## Texte extrait
• • • • •

Publié le 10 décembre 2021
On s’y fait. Ou pas. Sur quelques sujets, pas seulement sur le trop célèbre virus, les médias dominants donnent une même version, dans une même tonalité. La photographie en noir et blanc est d’une infinie subtilité. Mais voir le monde en noir et blanc, c’est d’une platitude affligeante.

Prenez le cas de l’Ukraine et de la Russie. Hauts cris! Les Russes font de grandes manœuvres à cette frontière, sur leur territoire. Et les pontes de l’OTAN hurlent à l’épouvantable menace d’une invasion vers l’ouest. Assez piquant si l’on songe que les Américains, eux, et diverses armées européennes, s’amusent à taquiner depuis les airs les abords de la Russie en Mer noire. Des troupes américaines se sont déployées avec leurs armements lourds en Pologne, notamment à la frontière de l’enclave russe de Kaliningrad. Les USA ont des bases militaires dans le monde entier. Et il faudrait s’affoler parce que Poutine fait joujou chez lui avec ses troupes? Ce qu’il ne dit pas, c’est que son armée est certes bien équipée et formée, mais en comparaison internationale, pas si impressionnante. Son budget militaire (51 milliards de dollars) est à peine plus élevé que celui de la France (41 milliards), celui des Etats-Unis est de 693 milliards. Dès lors, pour rester dans la cour des grands, il montre ses muscles.

La guerre en Ukraine, entre le pouvoir central et les pseudo-républiques dissidentes du Donbass, à Louhansk et Donetsk, est sans doute meurtrière, absurde et désespérante. Mais là encore, évitons le noir et blanc. Le gouvernement de Kiev, sous l’influence des hyper-nationalistes et des échauffés occidentaux, brime depuis des années la population russophone, restreint ses médias, la désigne comme un pan subversif de la nation. De l’autre côté, des chefs rebelles montent dans les tours et tirent sur l’armée ukrainienne qui riposte à son tour ou prend parfois l’offensive. Ces républiques autoproclamées sont certes armées par la Russie qui envoie aussi sur place des «conseillers». Leurs leaders qui s’entredéchirent d’ailleurs entre eux sont des «bas de plafond» qui bien sûr ne consultent pas démocratiquement la population. On peut cependant estimer que celle-ci ne souhaite pas le rattachement à la grande voisine mais tient à ses particularités. Reconnaître que «les tensions» actuelles tiennent autant à la politique intérieure ukrainienne qu’au voisinage russe ne serait pas sot.

Seul réconfort du moment: MM. Biden et Poutine semblent prendre plaisir à palabrer entre eux. Seul espoir: la réactivation effective des accords de Minsk (2014), foulés aux pieds par les prétendus héros occidentaux de Kiev, méprisés aussi par les rebelles du Dombass. Mais là, c’est aux Européens qui ont concocté ce plan de paix de passer à l’action. Ils tardent. Paralysés par leurs divisions, leurs soucis internes et leur écoute docile des clameurs otanesques.

• • • • •

## Tâche à faire
D'après le texte sur l'Ukraine et la Russie, pourquoi Poutine « montre ses muscles » ? Répondez en une à trois phrases.

## Informations affichées
• • • • •

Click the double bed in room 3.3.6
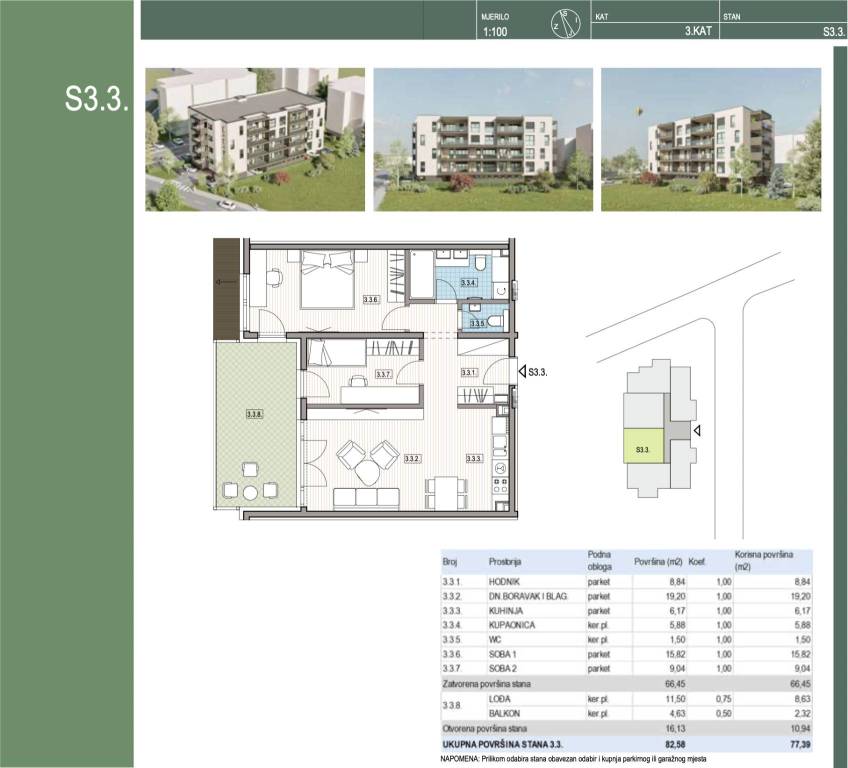 [x=327, y=279]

• • • • •

## Tâche terminée
Selon le texte, l'armée russe est bien équipée et formée, mais pas si impressionnante comparée aux autres. Son budget militaire de 51 milliards de dollars dépasse à peine celui de la France (41 milliards), alors que celui des États-Unis atteint 693 milliards. Poutine montre donc ses muscles pour rester dans la cour des grands.